だが、堀内や同期入団で1年目に新人王を獲得した高田繁から「入団4年目の新人王なんて、“王”じゃなくて、“新人賞”だ」と言われ、「いつか見返してやる!」と発奮。74年に最優秀防御率(2.28)のタイトルを手にした。
野手では史上初の“快挙”
野手では史上初の入団4年目の新人王を獲得したのが、1998年の西武・小関竜也だ。
国学院栃木時代はエースで4番。ドラフト2位で西武入団後、外野手に転向したが、3年間で1軍出場わずか2試合と伸び悩んだ。
だが、4年目の1998年、オープン戦で1試合に3本の内野安打を記録するなど、俊足巧打をアピールしたことが東尾修監督に認められ、9番ライトで開幕スタメンに抜擢された。
初めは14打数1安打と結果を出せなかったが、4月19日のダイエー戦で、6回に代打でタイムリー二塁打を放ち、プロ初打点。5月3日のロッテ戦でも、先制タイムリーを含むマルチ安打を記録し、プロ初のお立ち台に上がった。
その後も主に2番打者としてバイプレイヤーの役割をはたし、規定打席不足ながら打率.283、3本塁打、24打点、15盗塁でチームのリーグ2連覇に貢献。

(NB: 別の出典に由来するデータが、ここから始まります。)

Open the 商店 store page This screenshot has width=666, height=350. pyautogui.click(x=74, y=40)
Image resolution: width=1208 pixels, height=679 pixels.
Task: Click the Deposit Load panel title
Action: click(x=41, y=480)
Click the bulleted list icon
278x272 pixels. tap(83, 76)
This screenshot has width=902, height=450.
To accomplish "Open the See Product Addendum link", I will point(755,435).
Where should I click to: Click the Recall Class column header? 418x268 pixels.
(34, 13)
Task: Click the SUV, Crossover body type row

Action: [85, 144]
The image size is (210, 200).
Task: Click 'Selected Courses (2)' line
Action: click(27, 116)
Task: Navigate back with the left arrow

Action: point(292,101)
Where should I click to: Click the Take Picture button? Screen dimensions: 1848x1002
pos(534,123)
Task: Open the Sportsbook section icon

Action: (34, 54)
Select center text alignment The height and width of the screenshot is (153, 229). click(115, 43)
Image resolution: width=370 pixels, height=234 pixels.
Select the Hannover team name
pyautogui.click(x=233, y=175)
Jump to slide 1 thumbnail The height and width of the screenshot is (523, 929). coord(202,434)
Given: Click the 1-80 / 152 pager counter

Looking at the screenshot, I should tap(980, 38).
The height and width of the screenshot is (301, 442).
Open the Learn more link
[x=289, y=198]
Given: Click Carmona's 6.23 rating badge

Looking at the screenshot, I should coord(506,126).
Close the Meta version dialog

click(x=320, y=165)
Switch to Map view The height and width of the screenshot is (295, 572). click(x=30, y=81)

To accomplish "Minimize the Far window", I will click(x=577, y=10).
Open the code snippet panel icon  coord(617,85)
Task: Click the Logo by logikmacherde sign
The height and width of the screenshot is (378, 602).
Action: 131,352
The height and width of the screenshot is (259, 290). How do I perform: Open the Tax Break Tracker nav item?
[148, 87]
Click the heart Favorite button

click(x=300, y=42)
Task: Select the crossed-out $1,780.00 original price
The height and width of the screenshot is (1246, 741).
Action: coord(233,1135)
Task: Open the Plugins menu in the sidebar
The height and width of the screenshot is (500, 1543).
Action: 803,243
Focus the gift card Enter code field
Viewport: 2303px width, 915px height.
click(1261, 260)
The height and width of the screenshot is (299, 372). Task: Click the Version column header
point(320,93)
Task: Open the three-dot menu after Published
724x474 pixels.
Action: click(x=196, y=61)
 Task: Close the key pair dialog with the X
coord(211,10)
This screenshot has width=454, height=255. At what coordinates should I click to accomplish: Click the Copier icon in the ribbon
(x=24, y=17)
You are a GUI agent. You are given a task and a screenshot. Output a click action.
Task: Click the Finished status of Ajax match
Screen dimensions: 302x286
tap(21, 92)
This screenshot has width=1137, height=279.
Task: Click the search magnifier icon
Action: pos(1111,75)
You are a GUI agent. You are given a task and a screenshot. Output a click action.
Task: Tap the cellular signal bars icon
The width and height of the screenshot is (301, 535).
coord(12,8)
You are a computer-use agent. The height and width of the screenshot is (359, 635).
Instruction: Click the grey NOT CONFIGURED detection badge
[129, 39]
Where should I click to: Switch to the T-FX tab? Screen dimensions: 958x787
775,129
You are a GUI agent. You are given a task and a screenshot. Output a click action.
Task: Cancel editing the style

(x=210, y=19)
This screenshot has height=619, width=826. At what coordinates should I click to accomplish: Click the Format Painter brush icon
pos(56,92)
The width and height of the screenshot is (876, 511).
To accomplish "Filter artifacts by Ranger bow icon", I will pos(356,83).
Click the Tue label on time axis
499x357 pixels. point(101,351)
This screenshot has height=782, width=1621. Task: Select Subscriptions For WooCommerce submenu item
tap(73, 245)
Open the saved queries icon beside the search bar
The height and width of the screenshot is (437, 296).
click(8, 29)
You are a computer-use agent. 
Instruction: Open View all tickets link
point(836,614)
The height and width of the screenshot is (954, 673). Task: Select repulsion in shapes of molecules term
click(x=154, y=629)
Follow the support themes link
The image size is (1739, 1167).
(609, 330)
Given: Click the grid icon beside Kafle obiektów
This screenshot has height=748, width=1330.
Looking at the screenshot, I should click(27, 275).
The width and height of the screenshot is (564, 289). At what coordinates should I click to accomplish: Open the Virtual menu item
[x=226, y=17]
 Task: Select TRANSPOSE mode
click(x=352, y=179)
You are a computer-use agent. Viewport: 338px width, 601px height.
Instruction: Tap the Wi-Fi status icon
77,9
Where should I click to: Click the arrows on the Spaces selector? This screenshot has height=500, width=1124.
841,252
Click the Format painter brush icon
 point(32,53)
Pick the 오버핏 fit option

63票を獲得し、真木将樹(近鉄)、藤田宗一(ロッテ)を抑えて、パ・リーグでは初の4年目の新人王を獲得した。
「開幕するときは考えもしなかったのに、夢のようです。来季は規定打席が目標です」とさらなる飛躍を誓った小関は、2002年に打率.314、4本塁打、50打点、15盗塁とリーグトップの43犠打を記録し、ベストナインとゴールデングラブ賞をダブル受賞した。
“鉄腕サウスポー”の誕生
史上初の育成選手出身で新人王に輝いたのが、2008年の巨人・山口鉄也だ。横浜商卒業後、ダイヤモンドバックス傘下のルーキーリーグで4年間プレーしたが、1Aにも昇格できなかった。
「それなら最後に、野球を始めたときから夢だった日本のプロ野球に挑戦しよう」と2005年秋に横浜、楽天の入団テストを受けたが、いずれも不合格になった、そこで、「どうせなら最後は強いところを受けよう。これでダメなら草野球だ」と記念のつもりで挑戦した巨人の入団テストで、独特のチェンジアップが「右打者のアウトサイドにきちんと沈められる」と小谷正勝コーチに評価され、思いがけず合格。同年のドラフトから導入された育成枠の1巡目指名で入団した。
2軍での好投が認められ、2年目の2007年4月23日に支配下登録。同年は4月29日のヤクルト戦で1軍デビューをはたし、32試合に登板した。
そして、翌08年は左のセットアッパーとして67試合に登板。11勝2敗2セーブ23ホールド、防御率2.32の好成績でチームの2年連続リーグVに貢献し、91票(2位はチームメイト・坂本勇人の49票)で入団3年目に新人王を獲得した(海外のプロ野球リーグでプレー経験があっても、ドラフトを経由して入団した日本人選手は、特例として新人王資格が与えられることが多い)。
「3年前、育成で入団したときは、こんな日が来るなんて思ってもみなかった。この賞に恥じないよう、また1から頑張る」と誓った“鉄腕サウスポー”は、2016年まで9年連続60試合以上に登板。最優秀中継ぎ投手にも3度(09、12、13年)輝き、通算52勝27敗29セーブ273ホールド、防御率2.34を記録した。
巨人は翌09年にも育成出身の松本哲也が新人王を獲得し、2年連続の快挙となった。